= Geoffrey Hattersley-Smith =

Canadian geologist (1923–2012)

Geoffrey Francis Hattersley-Smith D.Phil, FRSC, FRGS, FAINA (22 April 1923 - 21 July 2012) was an English-born Canadian geologist and glaciologist, recognized as a pioneering researcher of Northern Canada.

== Early life and education ==
Born in London in 1923, he attended school at Winchester College in Hampshire and read geology at New College, Oxford, followed later by a doctorate in glaciology.
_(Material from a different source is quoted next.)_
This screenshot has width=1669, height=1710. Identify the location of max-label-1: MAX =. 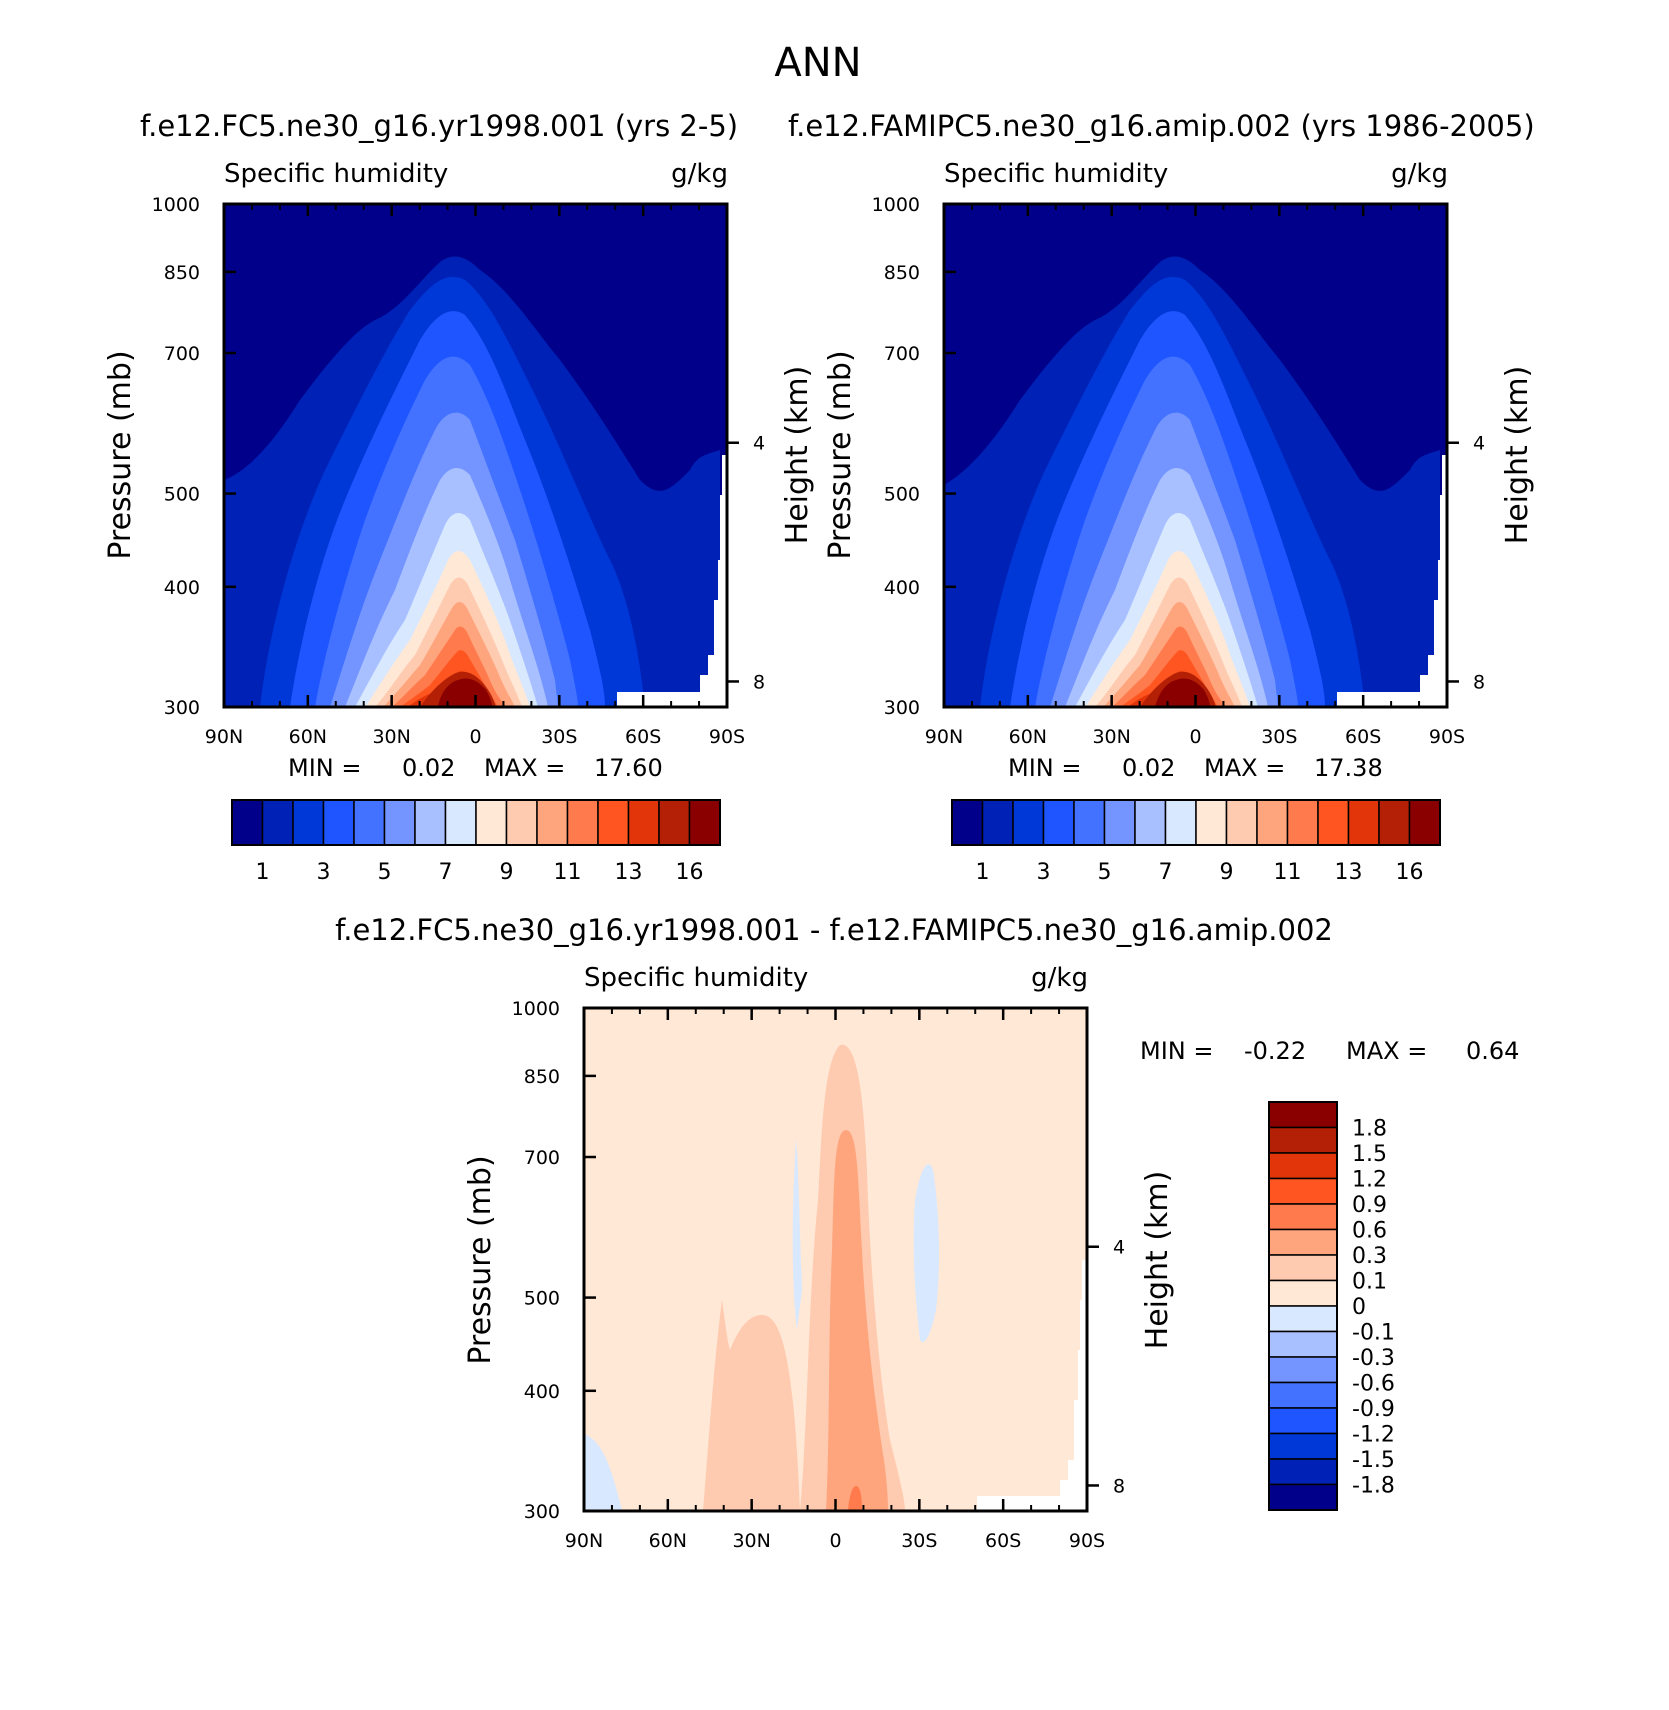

From 1948 to 1950, he was the base leader for the Falkland Islands Dependencies Survey (now the British Antarctic Survey) on King George Island. He finished his master's degree in 1951.

== Career ==
In 1951, he became a staff member with the Canadian Defence Research Board (DRB) (now part of the Department of National Defence). With the DRB he was part of several expeditions to places such as the Saint Elias Mountains in Yukon and Cornwallis Island, Northwest Territories (now Nunavut). From 1953 to 1954 he led the joint Canada-United States expedition to Ellesmere Island. In 1956 he received a Doctor of Philosophy from Oxford for his work on Ellesmere's glaciers.
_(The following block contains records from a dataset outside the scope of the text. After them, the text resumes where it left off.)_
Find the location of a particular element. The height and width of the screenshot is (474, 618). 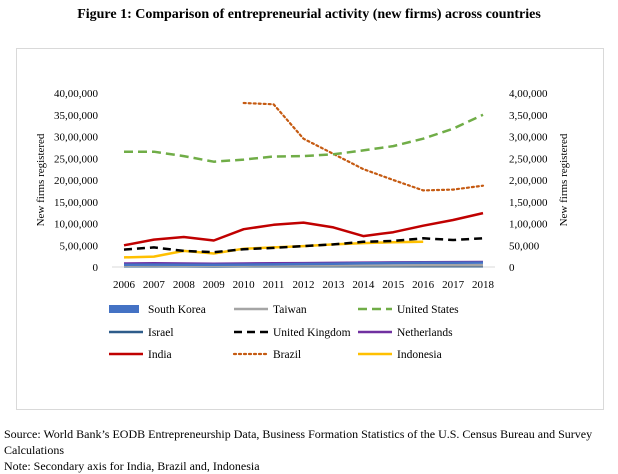

series-line-united-kingdom is located at coordinates (304, 246).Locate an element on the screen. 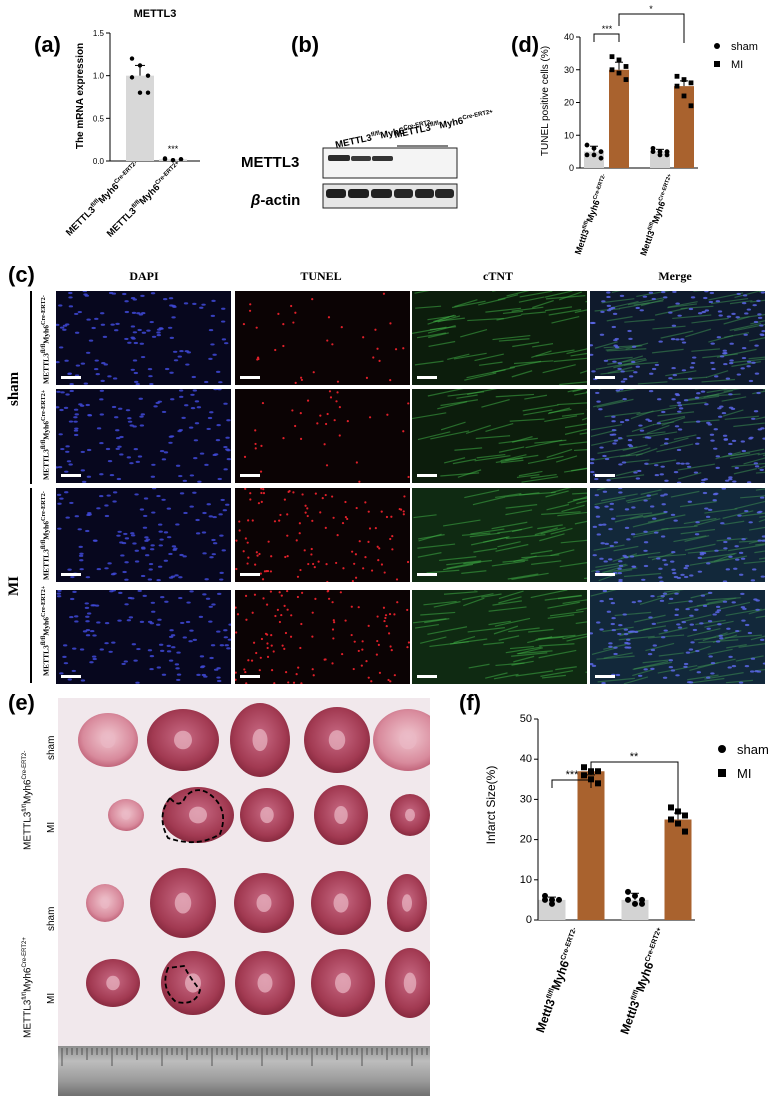 The width and height of the screenshot is (773, 1101). y-tick-label: 30 is located at coordinates (569, 70).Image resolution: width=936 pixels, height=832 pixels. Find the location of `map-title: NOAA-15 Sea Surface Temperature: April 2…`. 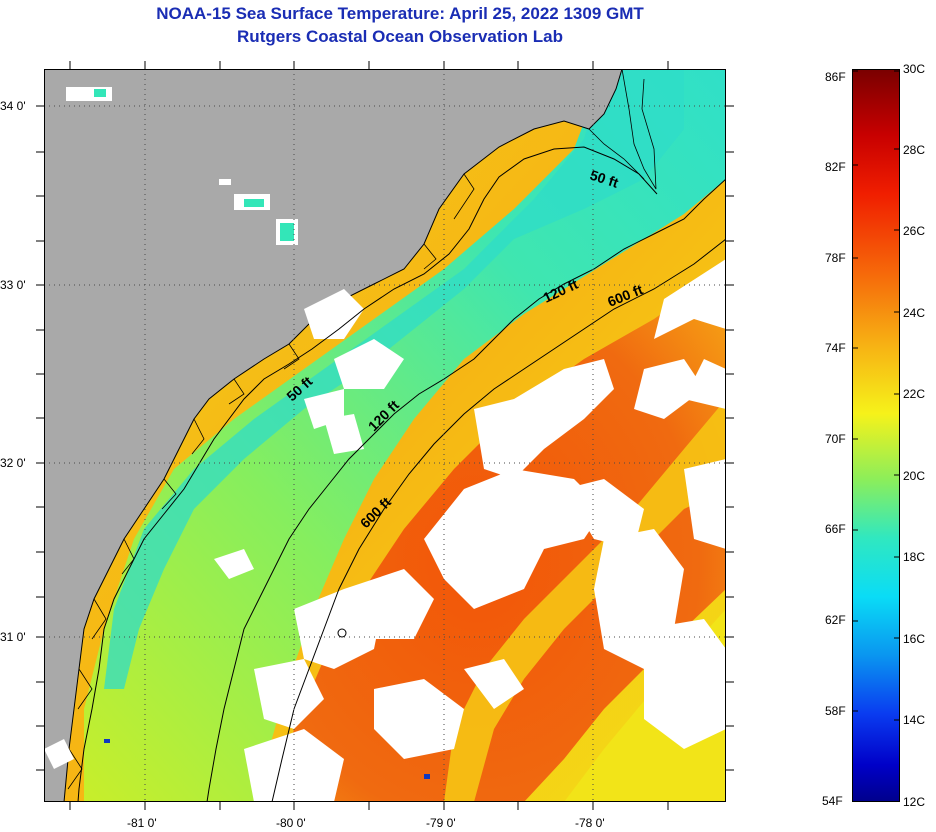

map-title: NOAA-15 Sea Surface Temperature: April 2… is located at coordinates (400, 14).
In 1957, he began 16 years of research on Ellesmere Island. As part of the International Geophysical Year (1957–1958) he went to Lake Hazen as part of Operation Hazen and until 1973 worked either there or at Ward Hunt Island. In 1963, he set up a camp and conducted field research at Tanquary Fiord. The teams that he led named over 50 features on Ellesmere Island, such as Barbeau Peak, the highest mountain on the island and Turnabout River. In 1961, he became the first person to climb Mount Whisler, second highest peak on Ellesmere, and on 5 June 1967 led the second team to reach the top of Barbeau Peak that day.

He was awarded the Patron's Medal of the Royal Geographical Society in 1966. He was elected to the Royal Society of Canada in 1970 and in 1973 he retired as head of the DRB's Geotechnical Section and returned to England.

After returning to England, he re-joined the British Antarctic Survey and was the secretary of the Antarctic Place-names Committee for the Foreign and Commonwealth Office in London. In 1984 the Advisory Committee on Antarctic Names named Cape Hattersley-Smith after him.

== Personal life ==
Hattersley-Smith had two Canadian-born children, Kara and Fiona.

In 1990 he retired to Kent. He died on 21 July 2012, at the family property where he had grown up.